Notre triomphe arriva le soir même. Le président de l'Assemblée nationale avait écrit au maire ou président de la commune par le courrier expédié pour le réprimander fortement sur notre arrestation. M. de La Fayette envoyait un message au commandant de la garde nationale, qui s'était abstenu avec tant de prudence. Mon beau-père recommandait notre sûreté au lieutenant-colonel commandant de la place, et nous nous félicitâmes de nous être soustraites, par une prompte fuite, aux honneurs fort ennuyeux qu'on nous aurait rendus pour réparer une injuste détention.
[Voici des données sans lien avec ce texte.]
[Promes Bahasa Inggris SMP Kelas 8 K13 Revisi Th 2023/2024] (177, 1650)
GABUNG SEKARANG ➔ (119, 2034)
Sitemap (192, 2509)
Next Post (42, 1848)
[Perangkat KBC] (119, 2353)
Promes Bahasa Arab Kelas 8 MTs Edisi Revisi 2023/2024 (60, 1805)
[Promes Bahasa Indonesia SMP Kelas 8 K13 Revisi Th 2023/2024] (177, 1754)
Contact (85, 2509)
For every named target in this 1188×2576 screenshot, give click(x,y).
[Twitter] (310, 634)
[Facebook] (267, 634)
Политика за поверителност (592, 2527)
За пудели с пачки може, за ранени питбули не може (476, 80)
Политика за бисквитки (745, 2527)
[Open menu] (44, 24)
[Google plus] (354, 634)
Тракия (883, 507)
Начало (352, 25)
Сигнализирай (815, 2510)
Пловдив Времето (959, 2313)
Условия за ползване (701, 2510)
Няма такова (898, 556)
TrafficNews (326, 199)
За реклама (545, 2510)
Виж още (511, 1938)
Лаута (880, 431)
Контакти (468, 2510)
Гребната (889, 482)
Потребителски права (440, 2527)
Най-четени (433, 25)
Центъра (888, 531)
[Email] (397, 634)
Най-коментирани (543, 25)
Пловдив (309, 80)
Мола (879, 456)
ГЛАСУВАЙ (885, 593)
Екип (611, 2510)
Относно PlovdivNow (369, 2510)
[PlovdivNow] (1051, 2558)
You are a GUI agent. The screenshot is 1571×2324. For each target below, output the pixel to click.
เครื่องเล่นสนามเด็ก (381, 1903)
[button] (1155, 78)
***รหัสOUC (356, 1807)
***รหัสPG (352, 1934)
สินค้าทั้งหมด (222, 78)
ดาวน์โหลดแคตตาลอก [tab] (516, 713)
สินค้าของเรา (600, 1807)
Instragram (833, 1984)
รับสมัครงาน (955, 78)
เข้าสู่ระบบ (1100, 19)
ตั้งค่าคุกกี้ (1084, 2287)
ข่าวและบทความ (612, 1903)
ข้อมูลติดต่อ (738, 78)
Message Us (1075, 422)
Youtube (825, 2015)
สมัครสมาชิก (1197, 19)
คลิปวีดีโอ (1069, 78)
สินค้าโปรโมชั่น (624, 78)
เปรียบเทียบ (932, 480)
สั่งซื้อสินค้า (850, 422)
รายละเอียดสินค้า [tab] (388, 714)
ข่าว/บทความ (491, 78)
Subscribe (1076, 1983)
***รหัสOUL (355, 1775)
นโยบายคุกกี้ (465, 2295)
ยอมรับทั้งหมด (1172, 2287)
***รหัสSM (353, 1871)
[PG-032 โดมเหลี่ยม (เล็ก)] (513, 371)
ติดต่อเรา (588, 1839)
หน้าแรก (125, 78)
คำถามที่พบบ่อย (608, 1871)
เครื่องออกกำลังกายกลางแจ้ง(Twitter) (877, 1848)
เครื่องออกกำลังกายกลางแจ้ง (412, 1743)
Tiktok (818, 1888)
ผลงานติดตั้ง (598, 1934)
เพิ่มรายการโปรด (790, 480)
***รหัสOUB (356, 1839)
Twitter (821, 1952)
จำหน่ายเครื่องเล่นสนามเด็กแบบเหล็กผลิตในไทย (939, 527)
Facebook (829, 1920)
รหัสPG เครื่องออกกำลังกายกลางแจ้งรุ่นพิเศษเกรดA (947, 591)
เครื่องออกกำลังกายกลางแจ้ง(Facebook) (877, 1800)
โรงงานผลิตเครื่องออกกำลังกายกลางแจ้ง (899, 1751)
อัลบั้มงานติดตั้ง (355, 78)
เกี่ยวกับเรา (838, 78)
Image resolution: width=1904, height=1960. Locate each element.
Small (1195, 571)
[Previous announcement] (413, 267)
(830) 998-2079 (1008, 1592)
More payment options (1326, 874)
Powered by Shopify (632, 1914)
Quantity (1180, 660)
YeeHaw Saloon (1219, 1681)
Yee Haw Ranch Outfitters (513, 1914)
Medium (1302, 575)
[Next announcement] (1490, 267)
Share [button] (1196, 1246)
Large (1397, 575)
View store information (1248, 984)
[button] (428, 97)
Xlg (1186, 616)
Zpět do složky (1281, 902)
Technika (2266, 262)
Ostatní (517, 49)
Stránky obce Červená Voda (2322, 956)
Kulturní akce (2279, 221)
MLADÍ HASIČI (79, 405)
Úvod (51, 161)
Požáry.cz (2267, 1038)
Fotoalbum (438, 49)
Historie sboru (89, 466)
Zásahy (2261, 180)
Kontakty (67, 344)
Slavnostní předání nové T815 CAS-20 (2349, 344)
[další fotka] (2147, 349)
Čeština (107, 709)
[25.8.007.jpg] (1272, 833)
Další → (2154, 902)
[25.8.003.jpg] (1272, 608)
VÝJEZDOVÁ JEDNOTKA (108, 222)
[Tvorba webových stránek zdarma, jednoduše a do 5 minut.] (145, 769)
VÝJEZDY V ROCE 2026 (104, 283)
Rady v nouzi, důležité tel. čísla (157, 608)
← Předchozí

Nous arrivâmes à Nyon à minuit, après avoir passé la frontière sans difficultés. Ma tante n'y trouva pas M. de Lally. Il était à Sécheron, où il fut convenu que nous irions le lendemain matin. On nous mit, Pauline et moi, dans une petite chambre, et je me réveillai à la pointe, du jour, dans l'impatience où j'étais de voir ce beau lac dont j'avais lu tant de descriptions. Je courus à la fenêtre, et quand ouvrant le contrevent j'aperçus cette belle nappe d'eau éclairée par le soleil levant, l'émotion et l'admiration que j'éprouvai ne sauraient s'exprimer. En écrivant ces lignes, à soixante et onze ans, sur les bords de ce même lac, après une vie si longue et si tourmentée, que de réflexions m'inspire sa beauté, toujours la même, et combien je sens le néant de l'existence de l'homme. Il n'y a de stable que les grandeurs de la création, et nous, pauvres êtres, notre vie n'est que d'un moment!… Ce moment, il faut seulement le bien employer pour l'éternité.